ちっちゃくてデカくて可愛い七瀬さんを勘違い元カレから奪って幸せにする 作:烏丸英
そう言った後、恥ずかしそうにはにかんだ彼女がそれを誤魔化すように大きく口を開けてご飯を頬張る。
その言葉に緊張とも高揚とも思える感情を抱いた僕は、ひよりさんの取り皿に焼き上がったお肉を置きながら言った。
「そうだね。違いがあるからこそ人間なんだし、一緒に過ごしていくうちにその違いが近付いていくからこその家族だよね」
昔から焼肉をする時には僕が肉を焼いたり取ったりする役なのは変わらないが、それを交互にこなしてくれる人が増えた。
その人のために肉を取る役目が増えたこともそうだし、その人の好みだって覚えていて……その人にお礼を言われるようにもなった。
「ありがとね、雄介くん。あたしがハラミ好きなこと、ちゃんと覚えてくれてるんだ」
嬉しそうに笑うひよりさんを見ていると、胸が温かくなる。
母や弟たちに同じ反応をされた時とは違う、不思議で心地良い感覚に笑みを浮かべる僕へと、彼女は言う。
「……さっきの違いで言うと、あたしはこうして誰かとご飯を食べる機会が少なかったわけだしさ……雄介くんと出会って、こうしてみんなで食べるご飯の美味しさを知れて、本当に良かったと思ってるよ」
「そっか……ひよりさんにそう言ってもらえて、僕も嬉しいよ」
「ふふふ……! こうするのが当たり前になってからまだ一年も経ってないって信じられる? なんかもう、ずっと長い間こうしてる気分だよ」
「変わったって思えるけど、その変化に違和感を覚えないっていうのはいいことじゃないかな? それこそ、家族として変わってるって感じがするしさ」
四月、初めて我が家にひよりさんがやって来てから、色んな部分が変わった。
食事中、隣に小さくてかわいい彼女がいることも当たり前になったし、家にはひよりさん用の衣類が収められたカラーボックスも置かれるようになっている。
劇的な変化ではあるが、それにも慣れたわけだし、逆にひよりさんも生活が大きく変わったはずだ。
僕たちと違って引っ越しもしているわけで、そういった変化もあったが……ひよりさんがそのことに嫌悪感や違和感を抱いていないのは素直に嬉しい。
先の肉を取る役目で言えば、ひよりさんという新しい家族が増えたことで単純に僕の仕事は一人分増えたことになるはずだ。
でも、それを嫌だとは思わないし……むしろ嬉しいと思っている。
そもそも家族に対してすることも面倒だとは思っていないし、面倒さを感じるような重労働でもないという部分も関係しているのだろう。
でも、それはそれとしても様々な変化を心地良いと思えるのは、多分それがいい変化だと思っているからだ。
「僕も吾郎さんと睦美さんに失礼のないようにしなくちゃな……ひよりさんはこんなにお行儀がいいのに、僕の方が駄目だったら色々とマズい気しかしない」
「いや~、雄介くんは問題ないでしょ? あたしは両親がお義母さんや弟くんみたいに子供の恋人を歓迎できるかの方が不安だよ」
そんな会話を交わした後、なんだか結婚前に挨拶に行くみたいだなと思った僕が苦笑を浮かべる。
ひよりさんも同じことを考えたのか、くすくすと笑った後でお互いに顔を見合わせた僕たちは、もうひと笑いしてしまった。

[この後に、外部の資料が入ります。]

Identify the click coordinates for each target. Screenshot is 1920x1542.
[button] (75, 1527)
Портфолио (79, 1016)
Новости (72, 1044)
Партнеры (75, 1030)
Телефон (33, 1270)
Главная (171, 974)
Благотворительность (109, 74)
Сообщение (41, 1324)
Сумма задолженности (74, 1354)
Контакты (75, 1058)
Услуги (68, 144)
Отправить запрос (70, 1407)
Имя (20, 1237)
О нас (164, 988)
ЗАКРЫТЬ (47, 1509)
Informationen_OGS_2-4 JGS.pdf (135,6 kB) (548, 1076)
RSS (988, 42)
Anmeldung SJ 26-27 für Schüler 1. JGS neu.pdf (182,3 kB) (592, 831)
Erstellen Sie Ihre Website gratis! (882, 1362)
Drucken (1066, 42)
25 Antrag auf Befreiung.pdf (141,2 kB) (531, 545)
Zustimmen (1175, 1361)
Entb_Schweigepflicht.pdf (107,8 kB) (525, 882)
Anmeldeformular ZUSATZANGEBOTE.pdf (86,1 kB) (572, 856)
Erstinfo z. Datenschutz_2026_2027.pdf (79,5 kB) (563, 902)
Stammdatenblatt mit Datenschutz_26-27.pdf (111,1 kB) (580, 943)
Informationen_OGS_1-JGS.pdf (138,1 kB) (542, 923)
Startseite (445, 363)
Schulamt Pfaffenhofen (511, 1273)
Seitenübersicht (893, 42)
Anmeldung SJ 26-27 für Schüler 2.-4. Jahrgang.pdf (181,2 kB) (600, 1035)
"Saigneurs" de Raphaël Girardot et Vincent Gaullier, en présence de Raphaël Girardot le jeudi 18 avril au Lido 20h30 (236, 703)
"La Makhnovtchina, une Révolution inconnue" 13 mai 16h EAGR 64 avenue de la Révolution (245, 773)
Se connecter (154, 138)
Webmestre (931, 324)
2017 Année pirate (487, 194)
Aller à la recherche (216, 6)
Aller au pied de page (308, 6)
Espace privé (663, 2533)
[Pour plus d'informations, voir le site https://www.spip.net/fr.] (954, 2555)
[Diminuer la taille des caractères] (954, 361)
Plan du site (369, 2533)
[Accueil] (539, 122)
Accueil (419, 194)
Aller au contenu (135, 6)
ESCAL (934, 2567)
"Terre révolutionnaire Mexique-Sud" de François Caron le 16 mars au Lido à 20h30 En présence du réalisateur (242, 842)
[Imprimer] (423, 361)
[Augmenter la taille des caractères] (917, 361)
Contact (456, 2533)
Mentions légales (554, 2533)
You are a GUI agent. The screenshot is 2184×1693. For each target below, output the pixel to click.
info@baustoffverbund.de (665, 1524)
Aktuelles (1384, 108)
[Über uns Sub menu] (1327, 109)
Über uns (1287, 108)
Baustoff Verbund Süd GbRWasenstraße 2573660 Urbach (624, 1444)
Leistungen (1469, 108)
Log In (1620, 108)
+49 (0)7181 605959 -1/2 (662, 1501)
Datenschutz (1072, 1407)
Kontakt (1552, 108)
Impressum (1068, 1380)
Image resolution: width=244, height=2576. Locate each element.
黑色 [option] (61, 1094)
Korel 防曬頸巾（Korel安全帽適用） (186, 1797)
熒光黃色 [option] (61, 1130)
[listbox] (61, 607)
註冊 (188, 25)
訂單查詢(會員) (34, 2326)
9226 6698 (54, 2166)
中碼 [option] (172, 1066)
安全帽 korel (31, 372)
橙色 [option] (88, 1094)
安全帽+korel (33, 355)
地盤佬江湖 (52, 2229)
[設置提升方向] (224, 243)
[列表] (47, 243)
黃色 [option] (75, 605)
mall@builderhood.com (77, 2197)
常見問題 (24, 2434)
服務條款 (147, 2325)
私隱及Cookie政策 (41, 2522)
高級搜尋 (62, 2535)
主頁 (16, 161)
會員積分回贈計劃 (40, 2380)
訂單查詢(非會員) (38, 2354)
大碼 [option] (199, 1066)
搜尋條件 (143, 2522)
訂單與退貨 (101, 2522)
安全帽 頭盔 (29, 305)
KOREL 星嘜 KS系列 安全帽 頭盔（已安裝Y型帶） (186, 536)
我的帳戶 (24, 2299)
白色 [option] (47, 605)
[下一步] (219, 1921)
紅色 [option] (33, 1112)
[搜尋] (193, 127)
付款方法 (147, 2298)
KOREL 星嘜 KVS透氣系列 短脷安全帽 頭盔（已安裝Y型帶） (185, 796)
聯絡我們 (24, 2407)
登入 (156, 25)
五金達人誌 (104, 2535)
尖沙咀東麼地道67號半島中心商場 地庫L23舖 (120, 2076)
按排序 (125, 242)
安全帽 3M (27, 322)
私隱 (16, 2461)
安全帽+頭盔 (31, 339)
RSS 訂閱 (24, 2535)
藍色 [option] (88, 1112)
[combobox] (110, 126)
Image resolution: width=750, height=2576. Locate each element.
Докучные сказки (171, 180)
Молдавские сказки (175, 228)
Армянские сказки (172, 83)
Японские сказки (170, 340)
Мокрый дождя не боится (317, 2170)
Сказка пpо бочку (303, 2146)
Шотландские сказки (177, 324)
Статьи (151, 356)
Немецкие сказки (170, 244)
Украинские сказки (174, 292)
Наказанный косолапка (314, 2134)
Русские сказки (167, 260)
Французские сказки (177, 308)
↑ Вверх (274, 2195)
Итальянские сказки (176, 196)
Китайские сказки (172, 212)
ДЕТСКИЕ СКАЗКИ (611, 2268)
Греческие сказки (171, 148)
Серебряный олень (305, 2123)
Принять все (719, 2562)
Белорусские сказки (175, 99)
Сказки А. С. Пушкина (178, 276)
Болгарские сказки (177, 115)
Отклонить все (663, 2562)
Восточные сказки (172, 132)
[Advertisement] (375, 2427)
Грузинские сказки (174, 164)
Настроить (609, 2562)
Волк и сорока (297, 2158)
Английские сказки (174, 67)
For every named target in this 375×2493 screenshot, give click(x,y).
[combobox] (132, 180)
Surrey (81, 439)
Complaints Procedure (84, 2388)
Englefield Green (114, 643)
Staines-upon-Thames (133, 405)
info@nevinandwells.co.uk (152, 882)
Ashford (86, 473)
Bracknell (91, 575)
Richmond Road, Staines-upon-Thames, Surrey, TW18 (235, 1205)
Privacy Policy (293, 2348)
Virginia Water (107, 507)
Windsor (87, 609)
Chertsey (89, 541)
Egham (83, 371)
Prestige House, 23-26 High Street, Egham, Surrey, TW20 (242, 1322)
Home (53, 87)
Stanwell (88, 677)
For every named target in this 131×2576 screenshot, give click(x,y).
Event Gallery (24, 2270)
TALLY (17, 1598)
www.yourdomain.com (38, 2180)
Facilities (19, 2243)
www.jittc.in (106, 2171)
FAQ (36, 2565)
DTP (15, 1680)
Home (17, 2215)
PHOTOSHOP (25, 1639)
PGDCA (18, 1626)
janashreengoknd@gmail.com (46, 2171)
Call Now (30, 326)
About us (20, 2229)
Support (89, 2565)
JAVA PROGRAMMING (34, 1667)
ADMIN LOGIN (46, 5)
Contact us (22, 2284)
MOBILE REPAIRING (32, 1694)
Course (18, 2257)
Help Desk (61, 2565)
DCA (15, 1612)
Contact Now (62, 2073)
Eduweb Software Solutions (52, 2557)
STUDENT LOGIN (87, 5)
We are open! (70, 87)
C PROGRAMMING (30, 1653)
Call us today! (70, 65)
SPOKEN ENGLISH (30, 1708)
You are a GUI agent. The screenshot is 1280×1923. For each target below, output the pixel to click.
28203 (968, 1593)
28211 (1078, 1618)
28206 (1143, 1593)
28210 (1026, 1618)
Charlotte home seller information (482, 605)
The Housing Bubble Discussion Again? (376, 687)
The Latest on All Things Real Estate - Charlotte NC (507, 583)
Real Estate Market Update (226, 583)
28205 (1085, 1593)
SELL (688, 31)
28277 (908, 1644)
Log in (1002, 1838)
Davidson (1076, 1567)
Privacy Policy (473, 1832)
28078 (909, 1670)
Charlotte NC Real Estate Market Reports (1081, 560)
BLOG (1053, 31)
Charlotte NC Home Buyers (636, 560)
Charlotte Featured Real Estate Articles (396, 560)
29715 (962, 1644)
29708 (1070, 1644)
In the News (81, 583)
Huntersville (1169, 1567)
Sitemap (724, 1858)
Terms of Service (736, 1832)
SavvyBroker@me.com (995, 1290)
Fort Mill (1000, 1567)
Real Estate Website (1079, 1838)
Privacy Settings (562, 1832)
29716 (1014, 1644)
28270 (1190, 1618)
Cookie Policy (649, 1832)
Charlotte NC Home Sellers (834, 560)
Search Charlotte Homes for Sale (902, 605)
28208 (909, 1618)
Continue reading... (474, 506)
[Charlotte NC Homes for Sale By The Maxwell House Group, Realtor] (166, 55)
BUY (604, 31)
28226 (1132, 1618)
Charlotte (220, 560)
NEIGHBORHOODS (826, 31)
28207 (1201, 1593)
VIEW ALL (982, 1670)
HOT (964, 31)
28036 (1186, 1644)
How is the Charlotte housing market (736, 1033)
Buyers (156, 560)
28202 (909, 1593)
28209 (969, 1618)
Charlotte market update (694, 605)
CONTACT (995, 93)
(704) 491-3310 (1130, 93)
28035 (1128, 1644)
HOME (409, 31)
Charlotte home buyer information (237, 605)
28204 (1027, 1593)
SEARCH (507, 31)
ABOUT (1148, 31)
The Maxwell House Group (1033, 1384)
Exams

「そう言えばだけど雄介くん、昨日が何の日だったか知ってる?」
「え? いいツインテールの日じゃないの?」
そうして笑った後、不意にひよりさんがここ最近で何度も聞いた質問を投げかけてきた。
昼頃、髪型を変えた彼女に教えてもらった回答を述べれば、ひよりさんはちっちっと指を振った後で答えを言う。
「十一月二十二日はね……いい夫婦の日、だよ。むしろそっちの方が有名でしょ?」
「ああ、そっか。その通りだね」
教えてもらった答えに納得しつつ、今の状況から考えてもそっちの方が正しい答えだなと考えた僕が呟きながら頷く。
そんな僕へと楽し気な笑みを見せてくれたひよりさんが、弾んだ声で言った。
「あたしたち、なれるかな? 将来、いい夫婦ににさ……」
「なれるでしょ。うん、なんかそんな気がする」
上手く言えないし確証があるわけでもないが、そんな気がする。
今日まで一緒に過ごす中で経てきた喜ばしい変化を繰り返した先に、僕たちなりの家族としての形があるんだろうなと考えながら……僕は、家族と楽しいひと時を過ごしていくのであった。